- REQUIREMENT
Copy every line from the records that holds the word "agent".

- MATERIAL PROVIDED
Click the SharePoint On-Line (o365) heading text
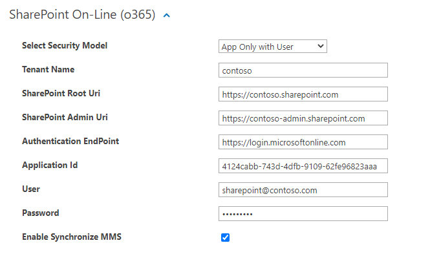 [82, 15]
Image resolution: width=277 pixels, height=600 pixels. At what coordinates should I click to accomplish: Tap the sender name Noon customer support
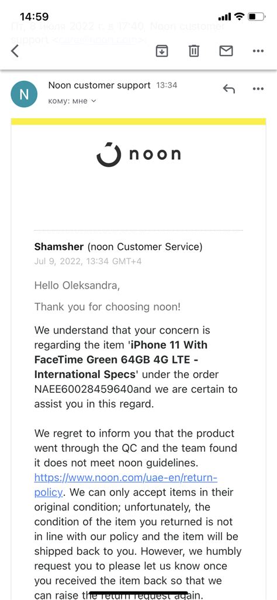click(x=99, y=85)
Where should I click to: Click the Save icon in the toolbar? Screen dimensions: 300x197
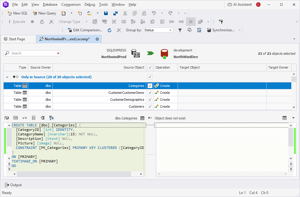pos(106,13)
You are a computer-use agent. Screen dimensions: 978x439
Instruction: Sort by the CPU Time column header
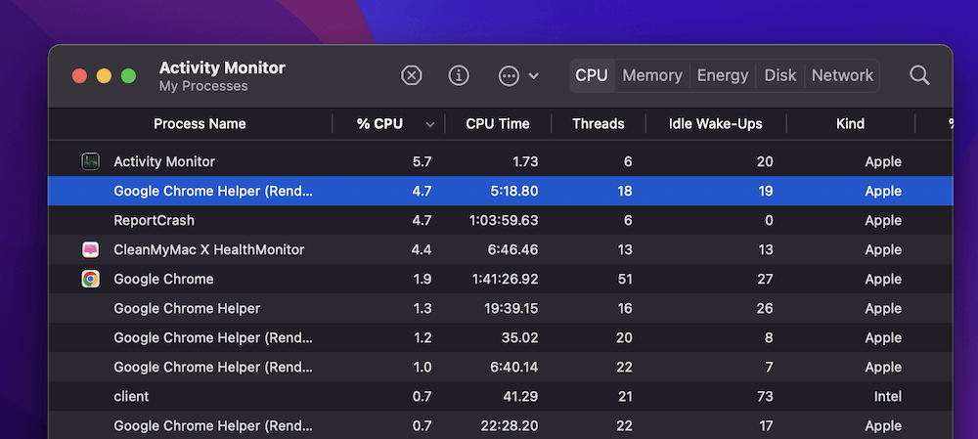(x=497, y=124)
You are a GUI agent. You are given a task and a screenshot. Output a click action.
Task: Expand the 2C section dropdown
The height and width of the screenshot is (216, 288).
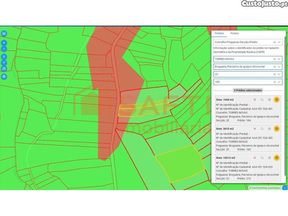279,74
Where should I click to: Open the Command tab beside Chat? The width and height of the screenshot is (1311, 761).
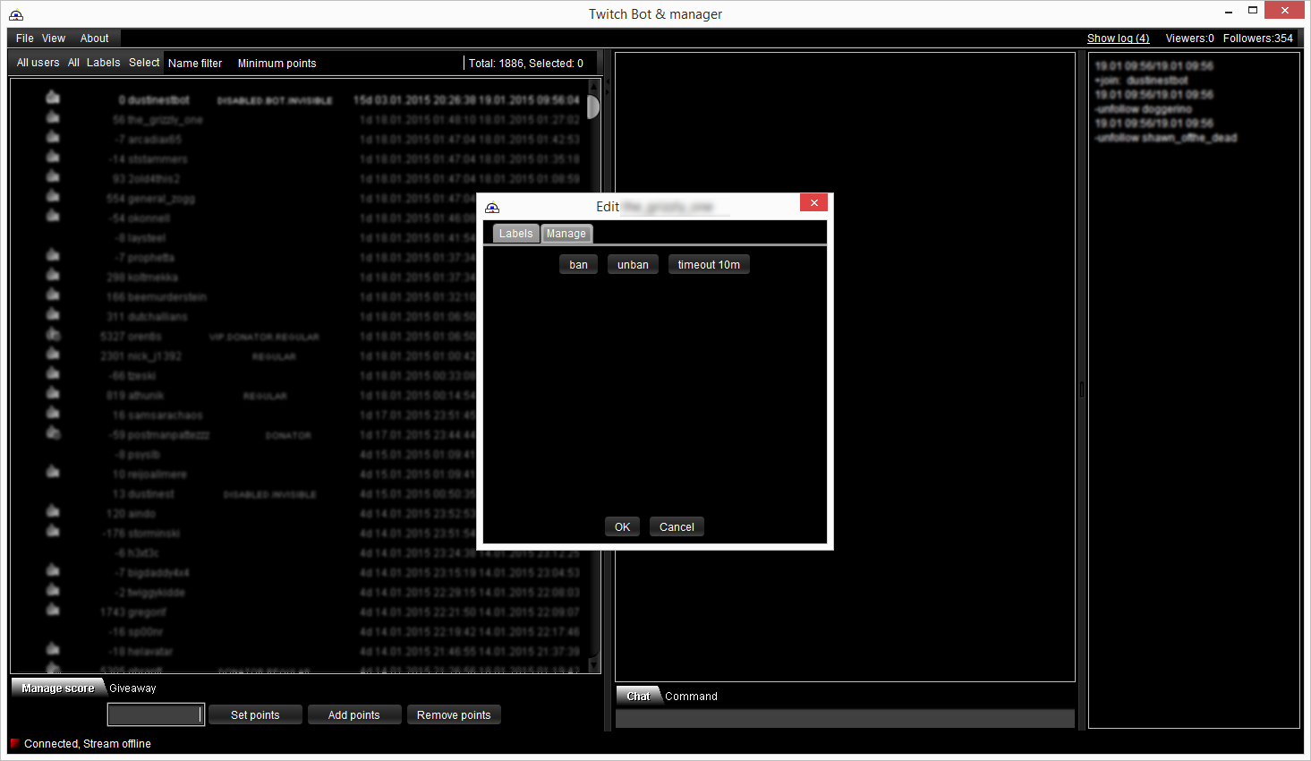[x=691, y=696]
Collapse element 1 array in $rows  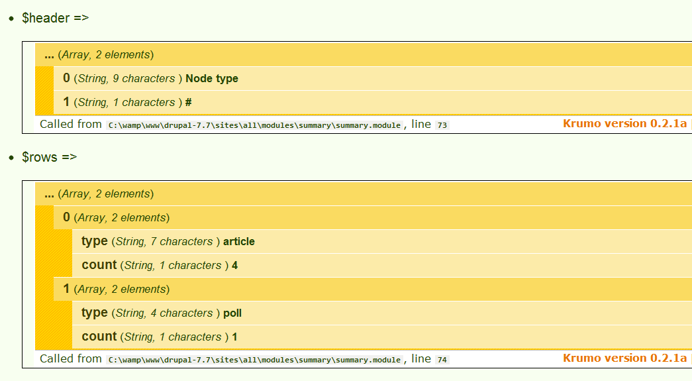pyautogui.click(x=117, y=290)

- WRITTEN SOLUTION
You are a computer-use agent. Screen dimensions: 978x439
You are a GUI agent. You are given a task and a screenshot. Output a click action.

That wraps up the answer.